His mother, Dawn Hope-Barnett, however, was not.

"It wasn't really a surprise because Joel has scored 100 in numeracy and literacy tests in grade four," said Barnett, who teaches grade six at Mannings Hill Primary School.

 

STRATEGY FOR STUDYING

 

"I have a photographic memory, so I remember stuff that I studied, so I don't really have to revise them again, so that kinda helps me in studying for the examinations," Joel said in explaining his success, "like some mathematics tricks to find the areas of polygons and stuff like that."

An avid reader, Joel has the benefit of a library at home that is fully utilised.

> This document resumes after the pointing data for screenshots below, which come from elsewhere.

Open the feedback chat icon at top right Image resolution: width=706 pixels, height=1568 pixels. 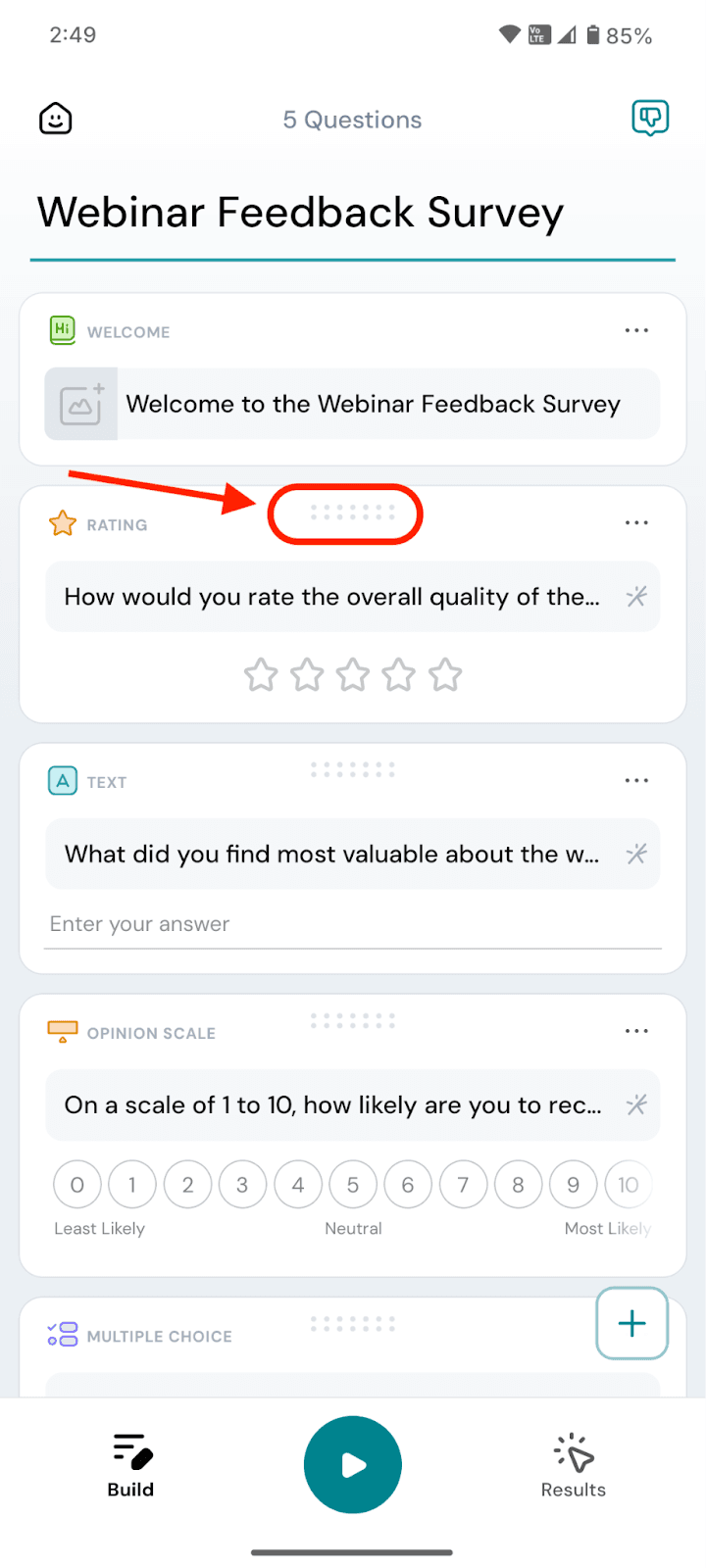click(x=649, y=119)
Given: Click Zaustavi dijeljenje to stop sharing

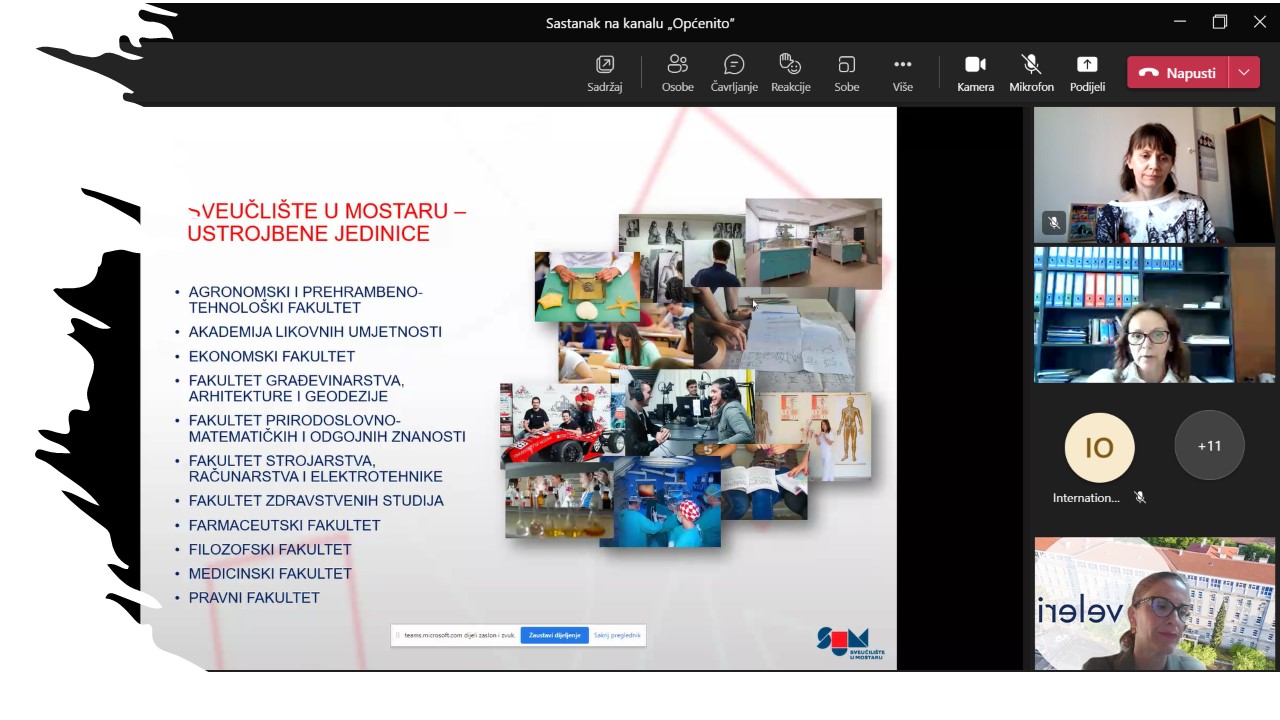Looking at the screenshot, I should tap(554, 635).
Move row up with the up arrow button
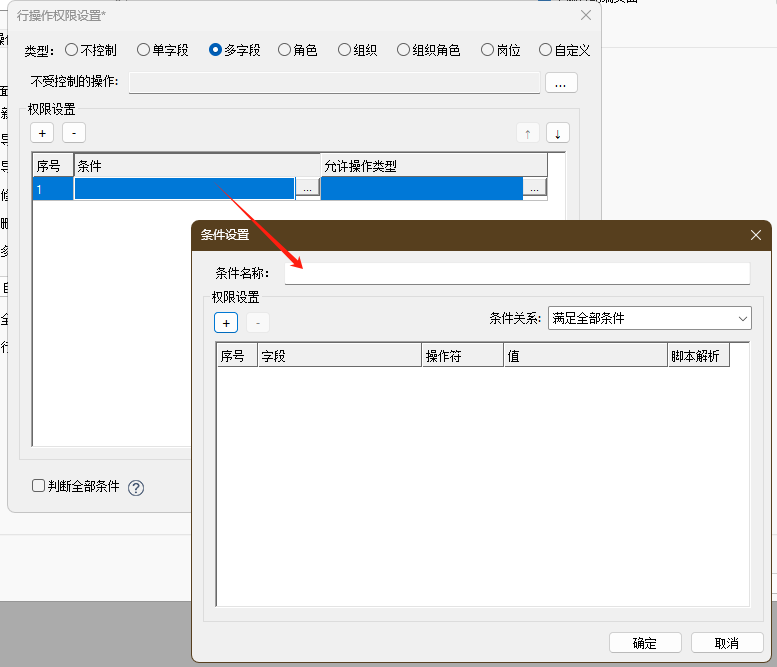 click(x=527, y=133)
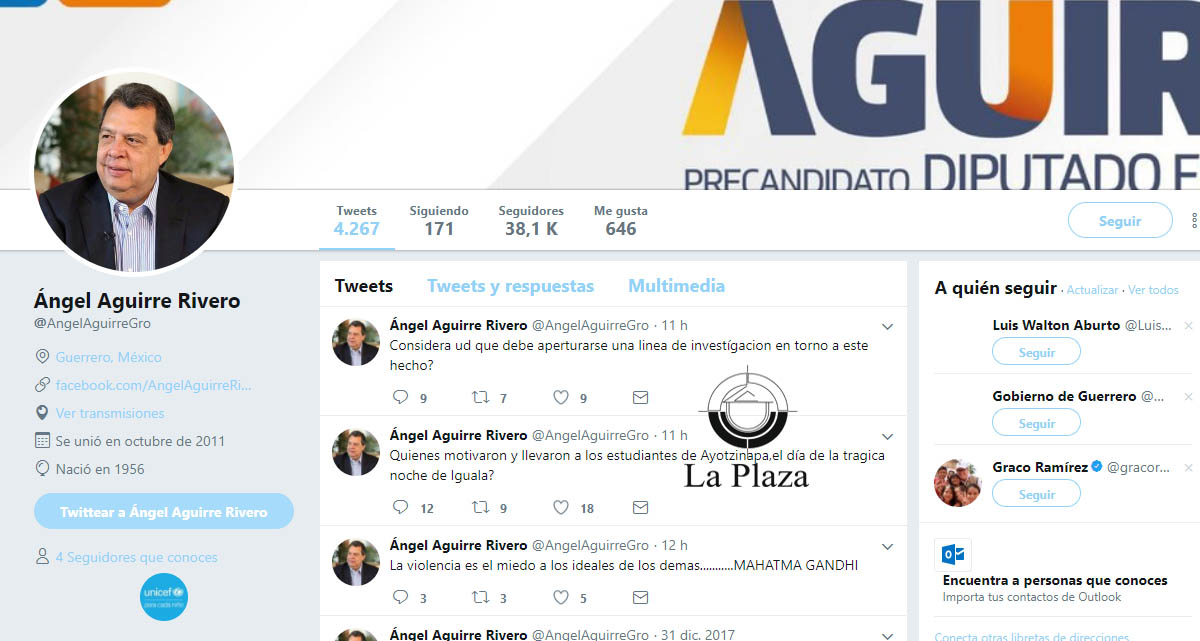Like the Mahatma Gandhi quote tweet
Viewport: 1200px width, 641px height.
(x=561, y=597)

"To punish Joel is to not to buy him a book each day," Hope-Barnett said, offering insight into the extent of her son's love affair with learning.

The bespectacled boy, who wears prescription lenses to correct nearsightedness, already has his sights set on a career in medicine.

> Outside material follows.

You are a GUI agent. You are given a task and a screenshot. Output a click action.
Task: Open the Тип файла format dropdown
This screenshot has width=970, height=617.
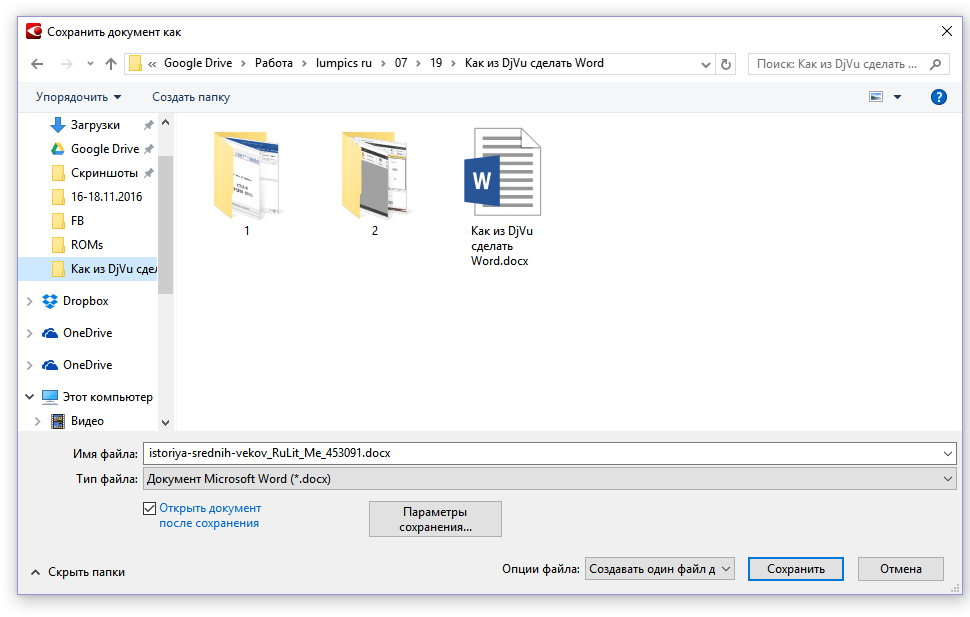(x=549, y=479)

"I want to be a doctor, an ophthalmologist, to research remedies to correct nearsightedness," he told The Gleaner.

Describing reading as the "biggest" thing he does, Joel disclosed that his fixation with books is broken only by "a little bit of play" and studying, a matter that causes his mother some concern.

She admitted: "Sometimes I am a bit worried because of his eye condition. He reads widely, so sometimes I will say to him, 'Come on, you've read this book several times over. Put it down.' But most times, when he's not reading, he's drawing or playing football by himself.

For Joel, who responded on behalf of the other GSAT scholarship winners, the TIP Friendly Society 2018 Scholarship Awards Ceremony was definitely a big deal.

"I felt proud, really proud of myself and honoured that they decided to award me," he told The Gleaner afterwards.

With his maternal aunt, Dillette Hope-Webb, in attendance, it was truly a happy family occasion, marred only by the absence of Joel's father, Eric Alexander Barnett, who died when the boy genius was only a year and six months old.